**WRITTEN INSTRUCTION**
Extend the piece on Jersey club music, starting right after its final sentence.

**TEXT EXCERPT**

Saturday, April 25, 2020

SHE MY JERSEY CLUB QUEEN, MET HER AT THE BRICK BANDITS SHOW



When will Jersey club get its Wire gentrification? We've seen it happen for various forms of regional dance music (ghettotech, footwork, Balitmore club), but Jersey remains relatively untouched by the dance voyeurs and Yung Alan Lomaxes of the world*. Theories:

  1. Too similar, aesthetically, to Baltimore club.
  2. The New Jersey brand has been irreparably damaged by the likes of Tommy Cheeseballs, Joe Buddens, and Rick Ta Life.
  3. Detroit has contributed richly to American music and people will always care about the city's music. Chicago has the legacy of house music, varying levels of media infrastructure, and people with the means and inclination to document. Baltimore has some of these things. Newark, for the most part, does not.

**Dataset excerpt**
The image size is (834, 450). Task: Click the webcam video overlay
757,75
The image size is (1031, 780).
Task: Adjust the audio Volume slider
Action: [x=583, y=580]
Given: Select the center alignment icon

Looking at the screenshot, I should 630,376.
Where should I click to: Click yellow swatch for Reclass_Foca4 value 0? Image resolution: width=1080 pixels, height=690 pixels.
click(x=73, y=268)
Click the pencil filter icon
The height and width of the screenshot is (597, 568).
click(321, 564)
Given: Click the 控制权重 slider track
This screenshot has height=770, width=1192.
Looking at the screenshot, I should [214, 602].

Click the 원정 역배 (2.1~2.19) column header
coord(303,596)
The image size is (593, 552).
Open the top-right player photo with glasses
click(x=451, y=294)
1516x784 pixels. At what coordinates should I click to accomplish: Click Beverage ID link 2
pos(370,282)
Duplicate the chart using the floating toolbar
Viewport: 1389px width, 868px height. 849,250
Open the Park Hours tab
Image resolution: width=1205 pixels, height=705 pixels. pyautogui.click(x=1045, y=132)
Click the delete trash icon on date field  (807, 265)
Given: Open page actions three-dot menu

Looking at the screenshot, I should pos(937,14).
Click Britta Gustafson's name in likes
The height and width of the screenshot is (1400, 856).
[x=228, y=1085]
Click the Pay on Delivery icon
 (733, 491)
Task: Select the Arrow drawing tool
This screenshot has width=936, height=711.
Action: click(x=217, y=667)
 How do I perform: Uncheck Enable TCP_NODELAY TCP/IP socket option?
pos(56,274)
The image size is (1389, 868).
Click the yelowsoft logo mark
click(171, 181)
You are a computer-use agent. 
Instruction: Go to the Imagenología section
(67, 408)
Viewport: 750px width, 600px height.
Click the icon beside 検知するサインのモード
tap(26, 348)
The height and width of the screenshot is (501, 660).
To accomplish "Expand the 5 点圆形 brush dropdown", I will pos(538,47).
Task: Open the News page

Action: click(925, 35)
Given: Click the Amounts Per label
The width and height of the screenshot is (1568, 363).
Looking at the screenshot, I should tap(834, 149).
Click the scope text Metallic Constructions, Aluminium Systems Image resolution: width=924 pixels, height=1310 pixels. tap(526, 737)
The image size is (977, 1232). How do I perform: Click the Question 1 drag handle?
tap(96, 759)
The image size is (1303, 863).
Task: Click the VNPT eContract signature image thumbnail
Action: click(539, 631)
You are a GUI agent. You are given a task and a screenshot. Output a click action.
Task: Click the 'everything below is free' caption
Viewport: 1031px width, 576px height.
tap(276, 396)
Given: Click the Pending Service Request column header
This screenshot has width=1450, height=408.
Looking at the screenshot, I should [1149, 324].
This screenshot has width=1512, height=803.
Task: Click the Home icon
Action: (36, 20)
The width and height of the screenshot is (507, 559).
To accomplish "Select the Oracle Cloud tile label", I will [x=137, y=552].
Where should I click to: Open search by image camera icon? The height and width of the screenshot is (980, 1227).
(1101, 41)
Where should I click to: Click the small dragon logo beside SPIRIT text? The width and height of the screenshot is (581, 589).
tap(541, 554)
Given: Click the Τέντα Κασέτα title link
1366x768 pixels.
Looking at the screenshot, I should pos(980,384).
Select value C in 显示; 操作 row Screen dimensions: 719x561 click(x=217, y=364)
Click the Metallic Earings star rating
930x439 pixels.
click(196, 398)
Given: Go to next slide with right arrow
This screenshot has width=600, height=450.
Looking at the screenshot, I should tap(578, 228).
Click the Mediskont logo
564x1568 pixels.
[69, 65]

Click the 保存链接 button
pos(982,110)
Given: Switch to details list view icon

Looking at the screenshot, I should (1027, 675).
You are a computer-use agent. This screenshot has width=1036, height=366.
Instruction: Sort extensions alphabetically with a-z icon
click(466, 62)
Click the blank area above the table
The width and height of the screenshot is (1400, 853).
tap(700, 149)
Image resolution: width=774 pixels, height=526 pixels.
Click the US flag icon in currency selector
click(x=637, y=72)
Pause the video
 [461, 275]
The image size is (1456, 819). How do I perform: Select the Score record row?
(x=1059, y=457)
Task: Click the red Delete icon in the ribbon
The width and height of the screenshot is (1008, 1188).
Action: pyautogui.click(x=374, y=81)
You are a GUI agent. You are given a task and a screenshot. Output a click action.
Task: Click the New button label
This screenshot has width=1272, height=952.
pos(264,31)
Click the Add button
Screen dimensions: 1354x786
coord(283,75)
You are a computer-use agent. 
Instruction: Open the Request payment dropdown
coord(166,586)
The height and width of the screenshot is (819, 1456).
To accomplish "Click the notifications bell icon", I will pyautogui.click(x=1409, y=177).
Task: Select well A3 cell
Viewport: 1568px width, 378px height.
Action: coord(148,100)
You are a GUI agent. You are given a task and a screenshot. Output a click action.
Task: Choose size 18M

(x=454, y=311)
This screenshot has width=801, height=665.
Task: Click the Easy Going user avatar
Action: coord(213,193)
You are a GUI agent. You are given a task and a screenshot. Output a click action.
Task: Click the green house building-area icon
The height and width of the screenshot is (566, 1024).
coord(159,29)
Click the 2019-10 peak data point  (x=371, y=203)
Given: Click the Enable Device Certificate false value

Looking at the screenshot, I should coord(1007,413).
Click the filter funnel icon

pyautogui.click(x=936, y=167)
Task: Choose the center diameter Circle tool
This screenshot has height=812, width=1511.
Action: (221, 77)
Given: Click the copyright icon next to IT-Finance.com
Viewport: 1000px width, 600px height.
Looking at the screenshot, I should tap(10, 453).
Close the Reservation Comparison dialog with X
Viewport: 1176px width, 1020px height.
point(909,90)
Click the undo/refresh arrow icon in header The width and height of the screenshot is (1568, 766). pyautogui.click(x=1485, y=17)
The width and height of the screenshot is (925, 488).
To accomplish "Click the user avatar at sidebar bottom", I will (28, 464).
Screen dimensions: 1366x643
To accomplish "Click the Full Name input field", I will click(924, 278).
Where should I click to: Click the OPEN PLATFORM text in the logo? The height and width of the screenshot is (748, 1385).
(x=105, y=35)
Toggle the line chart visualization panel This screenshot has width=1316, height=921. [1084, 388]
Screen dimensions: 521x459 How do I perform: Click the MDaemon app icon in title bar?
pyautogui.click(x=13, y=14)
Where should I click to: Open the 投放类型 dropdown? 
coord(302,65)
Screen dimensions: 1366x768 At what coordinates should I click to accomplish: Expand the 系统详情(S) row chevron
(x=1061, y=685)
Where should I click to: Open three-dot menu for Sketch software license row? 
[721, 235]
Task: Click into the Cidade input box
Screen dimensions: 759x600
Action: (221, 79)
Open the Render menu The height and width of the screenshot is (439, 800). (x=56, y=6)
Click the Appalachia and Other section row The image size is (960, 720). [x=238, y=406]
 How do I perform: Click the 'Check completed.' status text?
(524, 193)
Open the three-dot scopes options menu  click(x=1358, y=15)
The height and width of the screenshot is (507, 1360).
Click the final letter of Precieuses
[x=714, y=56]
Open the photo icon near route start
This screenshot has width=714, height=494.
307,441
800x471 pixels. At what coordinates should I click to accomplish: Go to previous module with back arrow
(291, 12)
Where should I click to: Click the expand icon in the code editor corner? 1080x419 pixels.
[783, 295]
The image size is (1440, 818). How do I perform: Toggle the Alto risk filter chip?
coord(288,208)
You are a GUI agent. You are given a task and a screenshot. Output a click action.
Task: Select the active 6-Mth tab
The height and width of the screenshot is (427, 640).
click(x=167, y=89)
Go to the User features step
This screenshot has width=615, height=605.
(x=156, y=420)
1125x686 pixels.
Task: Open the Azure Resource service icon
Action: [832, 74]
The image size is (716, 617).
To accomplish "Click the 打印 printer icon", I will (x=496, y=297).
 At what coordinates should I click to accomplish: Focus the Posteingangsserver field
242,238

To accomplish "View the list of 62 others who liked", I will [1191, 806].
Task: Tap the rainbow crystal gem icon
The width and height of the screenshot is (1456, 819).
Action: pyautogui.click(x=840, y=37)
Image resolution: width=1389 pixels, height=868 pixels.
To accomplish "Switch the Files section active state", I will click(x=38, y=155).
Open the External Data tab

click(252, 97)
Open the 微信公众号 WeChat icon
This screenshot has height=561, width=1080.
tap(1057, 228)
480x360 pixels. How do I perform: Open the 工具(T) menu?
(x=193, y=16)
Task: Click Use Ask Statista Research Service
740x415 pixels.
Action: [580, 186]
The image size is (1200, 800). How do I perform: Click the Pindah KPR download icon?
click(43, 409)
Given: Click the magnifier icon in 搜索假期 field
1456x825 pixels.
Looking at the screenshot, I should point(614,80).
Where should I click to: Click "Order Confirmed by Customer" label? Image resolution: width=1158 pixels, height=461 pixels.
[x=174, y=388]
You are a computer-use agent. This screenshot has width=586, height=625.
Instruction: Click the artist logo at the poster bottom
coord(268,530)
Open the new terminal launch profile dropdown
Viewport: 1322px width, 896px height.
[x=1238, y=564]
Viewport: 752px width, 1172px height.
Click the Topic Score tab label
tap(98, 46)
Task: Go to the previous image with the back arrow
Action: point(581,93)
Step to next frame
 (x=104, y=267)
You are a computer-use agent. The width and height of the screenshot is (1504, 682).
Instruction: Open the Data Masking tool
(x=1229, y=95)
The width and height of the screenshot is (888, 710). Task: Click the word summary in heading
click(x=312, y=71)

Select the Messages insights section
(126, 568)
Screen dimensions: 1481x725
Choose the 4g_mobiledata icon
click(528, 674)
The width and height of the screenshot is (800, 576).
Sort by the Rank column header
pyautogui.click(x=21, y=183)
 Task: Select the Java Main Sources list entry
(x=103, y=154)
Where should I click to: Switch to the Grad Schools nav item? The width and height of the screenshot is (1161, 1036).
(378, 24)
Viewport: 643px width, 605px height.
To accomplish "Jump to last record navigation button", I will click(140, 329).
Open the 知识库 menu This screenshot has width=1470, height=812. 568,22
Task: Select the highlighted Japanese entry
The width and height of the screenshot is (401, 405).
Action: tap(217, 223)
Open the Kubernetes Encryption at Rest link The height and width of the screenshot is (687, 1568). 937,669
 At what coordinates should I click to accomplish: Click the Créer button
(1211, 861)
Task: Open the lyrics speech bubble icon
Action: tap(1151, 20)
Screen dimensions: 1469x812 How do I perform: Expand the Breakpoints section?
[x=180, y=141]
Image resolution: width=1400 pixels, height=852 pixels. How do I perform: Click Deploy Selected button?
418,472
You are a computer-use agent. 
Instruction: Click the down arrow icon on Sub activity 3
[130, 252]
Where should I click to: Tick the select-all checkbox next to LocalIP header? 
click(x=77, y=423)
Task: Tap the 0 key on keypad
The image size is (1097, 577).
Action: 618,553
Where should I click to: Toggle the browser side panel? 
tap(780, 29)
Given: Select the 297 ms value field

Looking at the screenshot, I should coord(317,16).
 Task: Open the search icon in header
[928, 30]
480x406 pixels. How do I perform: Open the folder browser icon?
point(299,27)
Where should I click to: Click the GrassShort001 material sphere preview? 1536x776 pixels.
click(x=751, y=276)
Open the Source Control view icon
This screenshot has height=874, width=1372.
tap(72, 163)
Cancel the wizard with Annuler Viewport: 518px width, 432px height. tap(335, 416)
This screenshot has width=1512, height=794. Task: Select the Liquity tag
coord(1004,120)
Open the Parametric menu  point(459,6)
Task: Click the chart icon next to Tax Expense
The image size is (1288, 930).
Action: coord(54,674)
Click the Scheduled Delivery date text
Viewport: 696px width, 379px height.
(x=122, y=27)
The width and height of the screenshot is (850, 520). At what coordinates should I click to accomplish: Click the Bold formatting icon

**RESPONSE FOR THIS EXERCISE**
Whether it was ignorance or "Trap Queen" fatigue, I missed this when it first came out in 2017. Paterson's biggest rap export collaborates with one of Newark's leading young EDM exponents and we slept?

It doesn't help that the production dulls the more dizzying aspects of the Jersey club sound, registering as a conventional 2017 rap song to the unbriefed ear. Was Jayhood playing it safe in hopes of a crossover career? Was Big Thinkpiece putting pressure on Fetty to produce another "Trap Queen?" Why would Jayhood put his verse before a multi-platinum artist's? As always, the probable answer comes in the form of a YouTube comment:



* Vice appears to have pushed it before and after their documentary on the genre debuted, but the coverage tapers to nonexistence by the time the Thump money dried up.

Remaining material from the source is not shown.